By Jared Olar
As we near the completion of our series on Tazewell County’s unincorporated communities, this week we will review the Morton Township’s subdivision of Mayfair and the older unincorporated locales known as Cooper Station and Crandall Station.
Looking over recent plat maps of Morton Township, one will find that Mayfair is the township’s only residential community outside the village of Morton. Situated about a mile east of Morton on the north side of East Jackson Street (U.S. Route 150), Mayfair consists of 40 homes along four streets (Durant and Bryant running north-south, Fred and Grant running east-west).
Old county plat books show that Mayfair was established at some point between 1955 and 1967. Long before Mayfair was laid out, however, a rural country schoolhouse (Morton Township Schoolhouse No. 8) was located just across the road. Township plat maps and county atlases show that schoolhouse in 1864 and 1873. By 1891, however, the schoolhouse had been relocated to the southwest corner of the intersection of Jackson Street and Washington Road, where it remained for a few more decades – the site is now a vacant lot.
Other than Mayfair, the only other locales indicated as communities on old plat maps are Crandall Station and Cooper Station. Crandall no longer appears on plat maps, but older maps show that it was the site of a railroad station northeast of Morton in Section 10, at the spot where the Atchison, Topeka & Santa Fe line intersected with the Norfolk & Western line. There was never much to Crandall besides the railroad depot, which got its name because it was located on the land of a local farmer named C. R. Crandall. The depot is long gone, and the tracks of the former A. T. & S. F. railroad now stop at the former site of Crandall.

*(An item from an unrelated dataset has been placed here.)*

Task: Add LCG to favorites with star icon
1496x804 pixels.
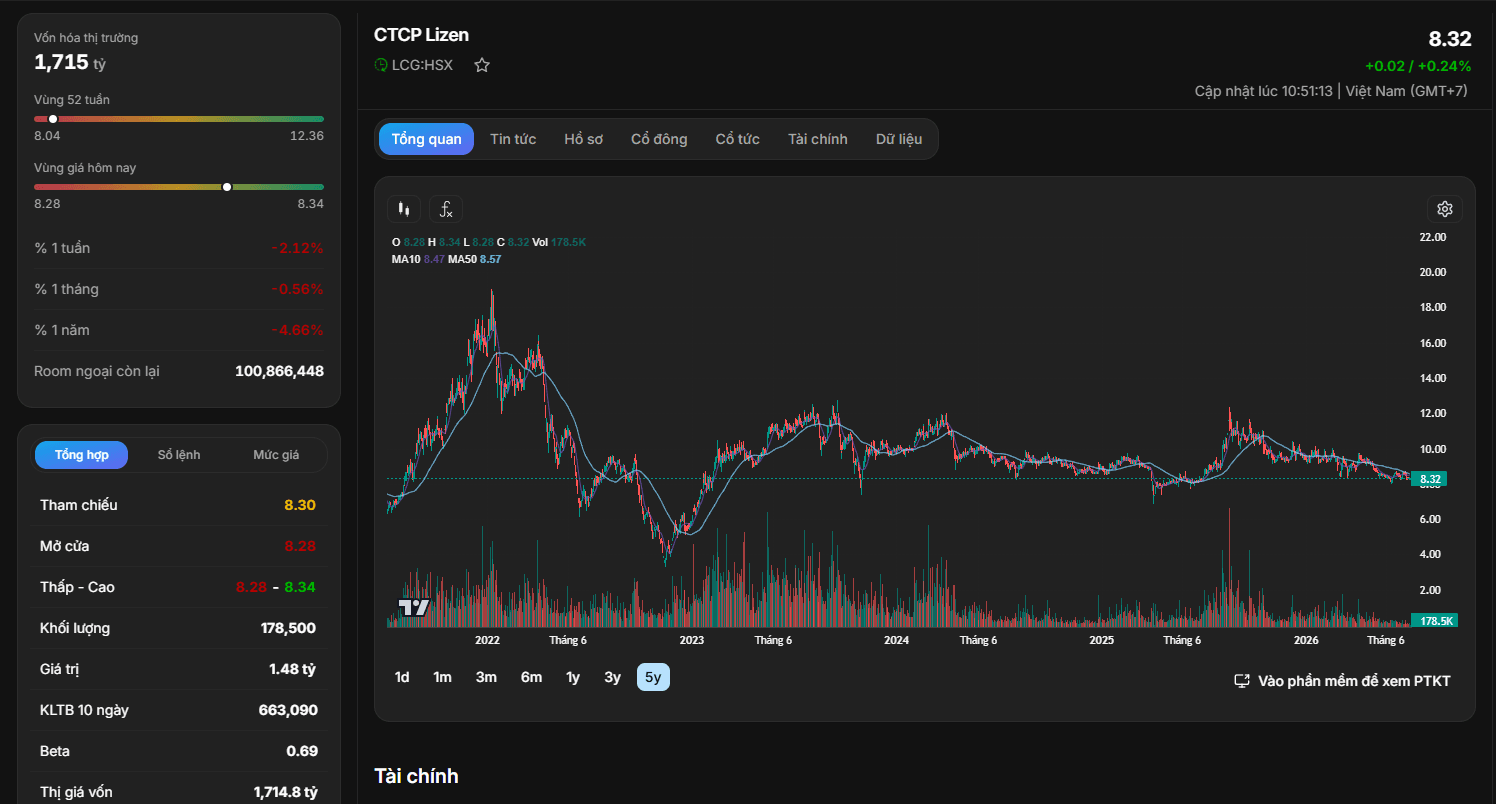Action: pyautogui.click(x=482, y=65)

Further up the old A. T. & S. F. line, where the railroad used to cross from Morton Township into Washington Township, there was another depot known as Cooper Station, so called because it was established on the land of Joseph Cooper. The depot of Cooper Station first appears in the 1891 Tazewell County atlas, but even before the train station was built the site had long been the location of Morton Township Schoolhouse No. 6, as indicated on the 1864 and 1873 county plats.
The 1929 Tazewell County atlas does not name Cooper Station, but shows the site as the location of a school, train depot, grain elevator, and a few residences. Today the intersection of Cooper and Washington roads is no longer the site of a train station (the tracks have been pulled up), and the school is long gone, but there are still grain elevators as well as Hicksgas Propane Sales & Service, the Roanoke Farmers Association, and a few homes.